Allan wrote:Out of interest, do the doctors get any salary from the state? Based on the length of time our doctor spends with my wife and I, he is raking in about half of what a plumber would get paid.

It seems weird handing over cash to a doctor at the end of an appointment but back in the UK we had to wait ages for an appointment and then it was limited to ten minutes. The system here may not be perfect but it seems to work.

The NHS seems totally bogged down with anti-privatisation dogma to the point that it really struggles. It used to frustrate me that to get decent treatment when and where I wanted it, I had to pay a fortune for private health insurance.

At least here the insurance is complementary to the state system so I don't feel I am paying twice for the same thing.
As in the UK, medecins libéraux are self-employed independent contractors. I think there are feeble schemes to subsidise practioners in the many (and increasing) medical "deserts". But basically you set up where you like and charge what you like, albeit that almost all GPs (and most specialists outside Paris and PACA) find it expedient to be conventionnée. I agree that their basic fee seems cheap compared to plumbers, but I guess that plumbers would be cheaper if everyone took their leaky taps round to a plumber's surgery.

I have had no problems either in the UK or over here in recent years, though that is just dumb luck.
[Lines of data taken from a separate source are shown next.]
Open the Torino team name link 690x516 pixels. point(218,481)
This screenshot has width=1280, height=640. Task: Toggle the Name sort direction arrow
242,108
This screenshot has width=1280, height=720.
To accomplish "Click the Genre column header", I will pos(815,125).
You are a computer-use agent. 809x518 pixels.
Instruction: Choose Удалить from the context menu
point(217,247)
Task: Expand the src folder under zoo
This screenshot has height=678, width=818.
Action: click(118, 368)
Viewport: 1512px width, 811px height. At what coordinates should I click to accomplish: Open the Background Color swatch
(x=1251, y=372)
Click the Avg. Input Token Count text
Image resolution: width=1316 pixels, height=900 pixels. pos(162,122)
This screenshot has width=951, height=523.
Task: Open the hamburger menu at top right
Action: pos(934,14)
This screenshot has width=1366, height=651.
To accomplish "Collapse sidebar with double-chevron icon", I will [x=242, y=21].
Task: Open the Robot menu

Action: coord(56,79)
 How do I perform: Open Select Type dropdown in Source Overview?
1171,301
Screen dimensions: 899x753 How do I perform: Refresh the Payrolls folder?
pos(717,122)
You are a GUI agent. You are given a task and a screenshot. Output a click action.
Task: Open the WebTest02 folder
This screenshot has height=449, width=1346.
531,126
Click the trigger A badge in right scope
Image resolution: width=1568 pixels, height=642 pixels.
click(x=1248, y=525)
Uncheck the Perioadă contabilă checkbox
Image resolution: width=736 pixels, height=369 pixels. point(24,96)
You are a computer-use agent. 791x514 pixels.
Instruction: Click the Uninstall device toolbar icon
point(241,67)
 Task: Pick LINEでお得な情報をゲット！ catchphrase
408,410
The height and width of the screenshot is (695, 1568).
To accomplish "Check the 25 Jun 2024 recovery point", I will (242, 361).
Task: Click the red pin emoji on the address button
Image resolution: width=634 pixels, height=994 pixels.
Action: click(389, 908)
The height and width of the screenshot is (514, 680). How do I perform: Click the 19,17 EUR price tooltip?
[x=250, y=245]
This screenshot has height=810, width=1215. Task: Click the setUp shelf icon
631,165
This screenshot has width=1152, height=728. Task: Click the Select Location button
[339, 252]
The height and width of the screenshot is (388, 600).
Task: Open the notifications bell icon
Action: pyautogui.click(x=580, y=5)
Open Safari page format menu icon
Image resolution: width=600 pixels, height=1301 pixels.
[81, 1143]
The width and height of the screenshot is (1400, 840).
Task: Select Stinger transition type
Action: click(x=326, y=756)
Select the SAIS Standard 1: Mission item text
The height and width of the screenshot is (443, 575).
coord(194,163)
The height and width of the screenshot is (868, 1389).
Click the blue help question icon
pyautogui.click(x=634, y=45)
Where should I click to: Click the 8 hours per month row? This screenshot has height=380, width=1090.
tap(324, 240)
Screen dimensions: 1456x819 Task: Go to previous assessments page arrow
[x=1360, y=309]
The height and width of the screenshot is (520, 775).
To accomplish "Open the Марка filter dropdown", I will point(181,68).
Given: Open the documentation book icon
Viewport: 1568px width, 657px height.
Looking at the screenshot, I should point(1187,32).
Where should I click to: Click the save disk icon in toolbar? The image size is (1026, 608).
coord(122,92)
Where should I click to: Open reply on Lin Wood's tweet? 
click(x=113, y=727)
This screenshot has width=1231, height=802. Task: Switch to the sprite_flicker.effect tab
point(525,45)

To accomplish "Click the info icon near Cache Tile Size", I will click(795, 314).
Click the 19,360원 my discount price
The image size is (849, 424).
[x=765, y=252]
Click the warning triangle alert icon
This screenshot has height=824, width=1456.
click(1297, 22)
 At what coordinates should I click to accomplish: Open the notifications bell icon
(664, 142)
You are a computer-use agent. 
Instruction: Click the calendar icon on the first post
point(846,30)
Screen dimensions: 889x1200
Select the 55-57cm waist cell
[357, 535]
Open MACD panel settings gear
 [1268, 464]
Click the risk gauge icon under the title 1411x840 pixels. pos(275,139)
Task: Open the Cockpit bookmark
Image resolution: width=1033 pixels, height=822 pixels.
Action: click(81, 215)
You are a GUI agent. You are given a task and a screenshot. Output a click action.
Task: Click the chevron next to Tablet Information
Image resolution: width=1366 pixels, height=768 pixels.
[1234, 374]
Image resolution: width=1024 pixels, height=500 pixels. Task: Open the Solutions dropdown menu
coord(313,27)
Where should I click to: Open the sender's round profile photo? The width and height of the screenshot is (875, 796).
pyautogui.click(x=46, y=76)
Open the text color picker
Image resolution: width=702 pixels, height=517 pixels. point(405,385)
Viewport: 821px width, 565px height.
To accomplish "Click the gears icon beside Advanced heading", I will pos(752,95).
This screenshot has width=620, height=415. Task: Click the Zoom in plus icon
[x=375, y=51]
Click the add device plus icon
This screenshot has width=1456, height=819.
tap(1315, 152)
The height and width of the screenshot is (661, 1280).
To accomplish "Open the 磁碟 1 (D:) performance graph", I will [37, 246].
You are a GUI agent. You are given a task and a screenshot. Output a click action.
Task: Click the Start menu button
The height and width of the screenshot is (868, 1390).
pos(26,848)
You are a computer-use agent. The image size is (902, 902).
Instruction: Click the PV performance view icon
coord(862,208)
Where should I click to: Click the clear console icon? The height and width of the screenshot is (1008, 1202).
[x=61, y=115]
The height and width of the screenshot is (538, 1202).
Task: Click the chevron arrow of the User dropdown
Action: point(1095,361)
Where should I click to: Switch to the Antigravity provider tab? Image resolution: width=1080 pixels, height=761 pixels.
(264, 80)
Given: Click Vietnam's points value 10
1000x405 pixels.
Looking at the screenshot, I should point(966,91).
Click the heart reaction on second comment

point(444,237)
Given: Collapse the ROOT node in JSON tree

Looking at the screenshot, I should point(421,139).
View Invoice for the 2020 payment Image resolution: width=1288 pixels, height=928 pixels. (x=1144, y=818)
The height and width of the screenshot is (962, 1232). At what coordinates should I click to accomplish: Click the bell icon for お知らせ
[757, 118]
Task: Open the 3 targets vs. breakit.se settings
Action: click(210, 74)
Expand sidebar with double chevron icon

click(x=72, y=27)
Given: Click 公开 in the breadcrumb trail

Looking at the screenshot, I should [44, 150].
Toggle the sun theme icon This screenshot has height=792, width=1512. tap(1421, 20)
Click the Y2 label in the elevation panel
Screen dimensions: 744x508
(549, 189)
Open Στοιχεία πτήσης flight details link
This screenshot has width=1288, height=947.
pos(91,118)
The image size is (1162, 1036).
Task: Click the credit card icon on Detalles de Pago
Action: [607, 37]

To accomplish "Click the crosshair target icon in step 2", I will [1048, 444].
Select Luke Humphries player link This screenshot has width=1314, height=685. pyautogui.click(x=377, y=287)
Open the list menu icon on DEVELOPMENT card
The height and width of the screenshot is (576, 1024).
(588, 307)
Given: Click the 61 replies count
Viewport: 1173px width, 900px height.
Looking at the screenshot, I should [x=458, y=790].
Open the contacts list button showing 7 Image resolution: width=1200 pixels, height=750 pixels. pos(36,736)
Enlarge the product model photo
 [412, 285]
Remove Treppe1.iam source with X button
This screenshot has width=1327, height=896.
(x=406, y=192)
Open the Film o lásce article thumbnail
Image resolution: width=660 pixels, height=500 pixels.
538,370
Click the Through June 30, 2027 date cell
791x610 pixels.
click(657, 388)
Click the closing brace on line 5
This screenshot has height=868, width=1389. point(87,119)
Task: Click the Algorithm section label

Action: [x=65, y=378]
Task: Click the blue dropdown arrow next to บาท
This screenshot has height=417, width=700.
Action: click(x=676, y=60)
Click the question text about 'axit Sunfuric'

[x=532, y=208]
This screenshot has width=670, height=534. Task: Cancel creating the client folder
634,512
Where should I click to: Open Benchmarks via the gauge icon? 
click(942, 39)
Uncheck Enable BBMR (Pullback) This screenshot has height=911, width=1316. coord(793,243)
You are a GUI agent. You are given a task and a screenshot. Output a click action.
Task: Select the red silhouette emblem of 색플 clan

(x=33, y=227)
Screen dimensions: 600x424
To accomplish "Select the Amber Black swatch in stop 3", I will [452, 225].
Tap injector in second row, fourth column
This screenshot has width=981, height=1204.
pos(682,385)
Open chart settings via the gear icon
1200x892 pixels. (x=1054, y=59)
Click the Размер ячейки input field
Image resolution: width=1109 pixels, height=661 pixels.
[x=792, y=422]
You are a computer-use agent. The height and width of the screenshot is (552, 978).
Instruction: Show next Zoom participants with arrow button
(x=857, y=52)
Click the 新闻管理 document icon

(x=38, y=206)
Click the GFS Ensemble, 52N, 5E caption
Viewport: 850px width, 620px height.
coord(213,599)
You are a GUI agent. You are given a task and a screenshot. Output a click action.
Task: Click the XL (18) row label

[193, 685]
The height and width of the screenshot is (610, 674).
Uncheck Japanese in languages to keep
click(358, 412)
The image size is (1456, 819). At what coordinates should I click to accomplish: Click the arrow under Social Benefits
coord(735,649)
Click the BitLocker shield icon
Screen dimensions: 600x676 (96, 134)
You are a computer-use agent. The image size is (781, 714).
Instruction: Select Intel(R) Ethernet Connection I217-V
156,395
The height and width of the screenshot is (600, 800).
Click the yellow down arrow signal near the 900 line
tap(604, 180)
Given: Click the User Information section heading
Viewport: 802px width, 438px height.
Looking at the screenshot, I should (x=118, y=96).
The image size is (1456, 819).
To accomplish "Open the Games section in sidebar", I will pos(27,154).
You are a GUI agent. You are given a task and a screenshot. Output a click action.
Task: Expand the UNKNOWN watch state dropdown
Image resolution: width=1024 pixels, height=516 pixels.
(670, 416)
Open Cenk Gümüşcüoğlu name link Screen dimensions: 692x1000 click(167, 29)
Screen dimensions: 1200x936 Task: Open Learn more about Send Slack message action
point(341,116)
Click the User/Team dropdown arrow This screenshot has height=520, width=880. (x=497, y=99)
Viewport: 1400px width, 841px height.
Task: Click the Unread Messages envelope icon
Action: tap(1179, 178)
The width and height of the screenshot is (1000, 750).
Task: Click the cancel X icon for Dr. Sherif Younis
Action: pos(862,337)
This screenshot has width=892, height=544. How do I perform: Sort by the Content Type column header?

My old GP practice in Greenwich was far more slick and capable than any of the one-man-bands I have come across here, but maybe that's not a fair comparison.

It's notable that both systems have found it necessary to let their better-regarded practitioners make serious amounts of extra money on the side. The difference is that you get the same doctor but quicker in the UK, but a different, more expensive, one here. I don't have the experience to judge which might be preferable.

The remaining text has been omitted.